### [What to produce]
In the listing below, find each line that holds "agent" and list it.

### [Raw data]
+++++
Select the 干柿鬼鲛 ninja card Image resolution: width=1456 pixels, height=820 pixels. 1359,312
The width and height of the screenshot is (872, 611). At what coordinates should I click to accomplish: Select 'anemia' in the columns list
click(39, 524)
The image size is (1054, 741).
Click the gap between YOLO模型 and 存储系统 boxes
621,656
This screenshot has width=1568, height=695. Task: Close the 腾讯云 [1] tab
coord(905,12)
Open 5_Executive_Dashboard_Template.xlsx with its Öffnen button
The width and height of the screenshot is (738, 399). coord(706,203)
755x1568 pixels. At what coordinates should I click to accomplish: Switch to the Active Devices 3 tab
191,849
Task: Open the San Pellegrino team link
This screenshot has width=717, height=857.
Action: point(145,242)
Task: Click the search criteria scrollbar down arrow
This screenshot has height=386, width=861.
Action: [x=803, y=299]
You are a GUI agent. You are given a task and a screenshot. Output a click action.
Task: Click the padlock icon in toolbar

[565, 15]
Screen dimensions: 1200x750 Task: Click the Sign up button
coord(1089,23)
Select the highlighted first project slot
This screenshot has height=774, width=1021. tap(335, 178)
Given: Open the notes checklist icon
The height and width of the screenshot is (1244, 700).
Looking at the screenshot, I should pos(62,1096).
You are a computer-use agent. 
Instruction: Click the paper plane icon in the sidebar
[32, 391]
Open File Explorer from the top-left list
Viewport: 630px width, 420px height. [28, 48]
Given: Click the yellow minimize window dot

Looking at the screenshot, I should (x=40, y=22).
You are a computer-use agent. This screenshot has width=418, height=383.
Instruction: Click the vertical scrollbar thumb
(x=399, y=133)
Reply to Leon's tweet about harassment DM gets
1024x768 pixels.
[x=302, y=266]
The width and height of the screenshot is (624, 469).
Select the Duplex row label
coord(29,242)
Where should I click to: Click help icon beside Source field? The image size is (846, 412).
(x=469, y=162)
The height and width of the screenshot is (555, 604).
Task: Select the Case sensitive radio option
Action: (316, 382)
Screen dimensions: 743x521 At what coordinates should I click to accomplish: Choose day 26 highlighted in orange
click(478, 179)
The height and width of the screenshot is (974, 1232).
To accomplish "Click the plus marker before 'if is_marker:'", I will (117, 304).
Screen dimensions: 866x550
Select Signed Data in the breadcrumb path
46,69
+++++
### [Task response]
You are a GUI agent. You are given a task and a screenshot. Output a click action.
You are a computer-use agent. 
You are a computer-use agent. This screenshot has width=418, height=383.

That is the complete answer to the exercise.